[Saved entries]

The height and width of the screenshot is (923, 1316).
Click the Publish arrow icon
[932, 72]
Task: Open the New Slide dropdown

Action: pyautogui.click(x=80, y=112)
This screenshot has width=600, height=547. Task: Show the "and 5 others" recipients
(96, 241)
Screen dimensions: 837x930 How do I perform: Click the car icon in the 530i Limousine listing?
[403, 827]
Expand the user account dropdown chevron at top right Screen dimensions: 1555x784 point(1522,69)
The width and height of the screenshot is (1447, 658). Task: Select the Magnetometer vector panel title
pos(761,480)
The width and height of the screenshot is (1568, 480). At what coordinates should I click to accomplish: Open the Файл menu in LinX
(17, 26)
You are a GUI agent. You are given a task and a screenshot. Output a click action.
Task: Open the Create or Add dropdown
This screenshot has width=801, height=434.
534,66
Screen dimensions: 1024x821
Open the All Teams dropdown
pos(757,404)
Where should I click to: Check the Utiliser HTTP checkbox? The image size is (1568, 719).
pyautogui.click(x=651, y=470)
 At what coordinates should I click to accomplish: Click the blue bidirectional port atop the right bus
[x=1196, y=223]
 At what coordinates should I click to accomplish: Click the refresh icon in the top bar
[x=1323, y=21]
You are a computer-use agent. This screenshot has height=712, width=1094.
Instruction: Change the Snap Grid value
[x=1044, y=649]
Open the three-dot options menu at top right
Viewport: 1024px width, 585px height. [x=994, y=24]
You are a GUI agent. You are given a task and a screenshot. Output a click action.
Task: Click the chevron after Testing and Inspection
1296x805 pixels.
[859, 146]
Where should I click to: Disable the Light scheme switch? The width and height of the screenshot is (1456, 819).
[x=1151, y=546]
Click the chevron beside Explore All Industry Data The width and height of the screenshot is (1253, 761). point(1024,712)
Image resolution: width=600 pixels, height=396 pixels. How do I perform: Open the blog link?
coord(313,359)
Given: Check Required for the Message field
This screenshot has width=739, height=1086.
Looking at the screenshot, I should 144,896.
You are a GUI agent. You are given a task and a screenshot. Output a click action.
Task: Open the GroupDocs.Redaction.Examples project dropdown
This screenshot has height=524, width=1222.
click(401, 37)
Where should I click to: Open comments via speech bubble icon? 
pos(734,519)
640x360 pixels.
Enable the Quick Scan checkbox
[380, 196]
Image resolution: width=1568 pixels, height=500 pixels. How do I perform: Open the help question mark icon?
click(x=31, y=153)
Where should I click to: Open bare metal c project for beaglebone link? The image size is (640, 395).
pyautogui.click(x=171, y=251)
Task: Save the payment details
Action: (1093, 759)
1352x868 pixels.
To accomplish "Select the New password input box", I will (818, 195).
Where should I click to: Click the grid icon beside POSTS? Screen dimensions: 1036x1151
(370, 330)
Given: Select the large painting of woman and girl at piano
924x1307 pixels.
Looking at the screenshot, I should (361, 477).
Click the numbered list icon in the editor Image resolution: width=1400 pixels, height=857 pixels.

*Task to carry out:* Top to bottom, the records above must be output exactly.

*Solution to the problem:*
The height and width of the screenshot is (923, 1316).
Click the Publish arrow icon
[932, 72]
Task: Open the New Slide dropdown

Action: pyautogui.click(x=80, y=112)
This screenshot has width=600, height=547. Task: Show the "and 5 others" recipients
(96, 241)
Screen dimensions: 837x930 How do I perform: Click the car icon in the 530i Limousine listing?
[403, 827]
Expand the user account dropdown chevron at top right Screen dimensions: 1555x784 point(1522,69)
The width and height of the screenshot is (1447, 658). Task: Select the Magnetometer vector panel title
pos(761,480)
The width and height of the screenshot is (1568, 480). At what coordinates should I click to accomplish: Open the Файл menu in LinX
(17, 26)
You are a GUI agent. You are given a task and a screenshot. Output a click action.
Task: Open the Create or Add dropdown
This screenshot has width=801, height=434.
534,66
Screen dimensions: 1024x821
Open the All Teams dropdown
pos(757,404)
Where should I click to: Check the Utiliser HTTP checkbox? The image size is (1568, 719).
pyautogui.click(x=651, y=470)
 At what coordinates should I click to accomplish: Click the blue bidirectional port atop the right bus
[x=1196, y=223]
 At what coordinates should I click to accomplish: Click the refresh icon in the top bar
[x=1323, y=21]
You are a computer-use agent. This screenshot has height=712, width=1094.
Instruction: Change the Snap Grid value
[x=1044, y=649]
Open the three-dot options menu at top right
Viewport: 1024px width, 585px height. [x=994, y=24]
You are a GUI agent. You are given a task and a screenshot. Output a click action.
Task: Click the chevron after Testing and Inspection
1296x805 pixels.
[859, 146]
Where should I click to: Disable the Light scheme switch? The width and height of the screenshot is (1456, 819).
[x=1151, y=546]
Click the chevron beside Explore All Industry Data The width and height of the screenshot is (1253, 761). point(1024,712)
Image resolution: width=600 pixels, height=396 pixels. How do I perform: Open the blog link?
coord(313,359)
Given: Check Required for the Message field
This screenshot has width=739, height=1086.
Looking at the screenshot, I should 144,896.
You are a GUI agent. You are given a task and a screenshot. Output a click action.
Task: Open the GroupDocs.Redaction.Examples project dropdown
This screenshot has height=524, width=1222.
click(401, 37)
Where should I click to: Open comments via speech bubble icon? 
pos(734,519)
640x360 pixels.
Enable the Quick Scan checkbox
[380, 196]
Image resolution: width=1568 pixels, height=500 pixels. How do I perform: Open the help question mark icon?
click(x=31, y=153)
Where should I click to: Open bare metal c project for beaglebone link? The image size is (640, 395).
pyautogui.click(x=171, y=251)
Task: Save the payment details
Action: (1093, 759)
1352x868 pixels.
To accomplish "Select the New password input box", I will (818, 195).
Where should I click to: Click the grid icon beside POSTS? Screen dimensions: 1036x1151
(370, 330)
Given: Select the large painting of woman and girl at piano
924x1307 pixels.
Looking at the screenshot, I should (361, 477).
Click the numbered list icon in the editor Image resolution: width=1400 pixels, height=857 pixels.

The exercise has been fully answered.